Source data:
▽
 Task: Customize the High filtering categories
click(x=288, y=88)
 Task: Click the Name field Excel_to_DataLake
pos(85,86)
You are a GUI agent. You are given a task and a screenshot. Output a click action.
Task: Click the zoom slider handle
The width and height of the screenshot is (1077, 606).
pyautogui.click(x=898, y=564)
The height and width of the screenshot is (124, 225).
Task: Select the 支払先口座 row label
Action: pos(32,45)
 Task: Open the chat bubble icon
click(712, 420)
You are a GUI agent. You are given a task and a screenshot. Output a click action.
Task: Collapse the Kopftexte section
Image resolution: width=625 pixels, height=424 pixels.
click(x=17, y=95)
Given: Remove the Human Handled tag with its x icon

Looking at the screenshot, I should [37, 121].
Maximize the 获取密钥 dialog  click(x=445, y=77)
△
Written instruction >> Please reproduce the data above word for word, line by line.

Solution for this problem >>
 Task: Customize the High filtering categories
click(x=288, y=88)
 Task: Click the Name field Excel_to_DataLake
pos(85,86)
You are a GUI agent. You are given a task and a screenshot. Output a click action.
Task: Click the zoom slider handle
The width and height of the screenshot is (1077, 606).
pyautogui.click(x=898, y=564)
The height and width of the screenshot is (124, 225).
Task: Select the 支払先口座 row label
Action: pos(32,45)
 Task: Open the chat bubble icon
click(712, 420)
You are a GUI agent. You are given a task and a screenshot. Output a click action.
Task: Collapse the Kopftexte section
Image resolution: width=625 pixels, height=424 pixels.
click(x=17, y=95)
Given: Remove the Human Handled tag with its x icon

Looking at the screenshot, I should [37, 121].
Maximize the 获取密钥 dialog  click(x=445, y=77)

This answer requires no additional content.